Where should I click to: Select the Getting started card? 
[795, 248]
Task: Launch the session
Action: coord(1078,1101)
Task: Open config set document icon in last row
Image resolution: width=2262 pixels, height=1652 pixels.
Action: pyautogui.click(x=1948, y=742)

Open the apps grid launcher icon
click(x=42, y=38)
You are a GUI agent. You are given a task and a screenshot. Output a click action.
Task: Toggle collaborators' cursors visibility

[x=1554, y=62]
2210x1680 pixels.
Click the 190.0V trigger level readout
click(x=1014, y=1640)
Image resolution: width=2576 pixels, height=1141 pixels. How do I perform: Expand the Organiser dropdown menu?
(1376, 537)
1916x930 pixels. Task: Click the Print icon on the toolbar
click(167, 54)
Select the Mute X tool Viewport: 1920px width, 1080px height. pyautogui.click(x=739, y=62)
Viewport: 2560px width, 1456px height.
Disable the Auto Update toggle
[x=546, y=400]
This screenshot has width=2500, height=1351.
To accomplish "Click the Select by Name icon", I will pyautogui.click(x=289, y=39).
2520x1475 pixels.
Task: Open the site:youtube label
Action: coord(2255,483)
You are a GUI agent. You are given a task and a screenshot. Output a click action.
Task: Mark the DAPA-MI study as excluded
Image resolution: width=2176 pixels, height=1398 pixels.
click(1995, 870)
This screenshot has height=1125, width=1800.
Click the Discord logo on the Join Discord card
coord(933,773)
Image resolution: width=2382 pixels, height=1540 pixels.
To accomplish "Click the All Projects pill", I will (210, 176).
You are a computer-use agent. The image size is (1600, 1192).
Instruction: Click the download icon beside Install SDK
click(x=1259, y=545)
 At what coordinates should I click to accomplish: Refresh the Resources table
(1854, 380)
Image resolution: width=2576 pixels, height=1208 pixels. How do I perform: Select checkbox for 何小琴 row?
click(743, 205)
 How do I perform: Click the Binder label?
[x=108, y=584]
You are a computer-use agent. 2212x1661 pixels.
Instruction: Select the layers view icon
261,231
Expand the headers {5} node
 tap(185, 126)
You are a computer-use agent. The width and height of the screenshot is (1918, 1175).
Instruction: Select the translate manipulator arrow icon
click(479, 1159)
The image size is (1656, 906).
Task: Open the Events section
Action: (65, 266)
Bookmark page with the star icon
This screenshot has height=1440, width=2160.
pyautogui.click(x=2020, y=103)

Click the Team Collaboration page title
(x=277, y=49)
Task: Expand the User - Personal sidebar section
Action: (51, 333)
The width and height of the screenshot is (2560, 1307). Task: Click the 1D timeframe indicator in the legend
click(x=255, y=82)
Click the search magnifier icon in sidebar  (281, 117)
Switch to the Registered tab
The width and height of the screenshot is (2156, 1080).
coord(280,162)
____
What you should do: Nothing but the lines from the one with "Click the search" through the final line of the data belongs in the answer, and they must match exactly.

Solution below:
Click the search magnifier icon in sidebar  (281, 117)
Switch to the Registered tab
The width and height of the screenshot is (2156, 1080).
coord(280,162)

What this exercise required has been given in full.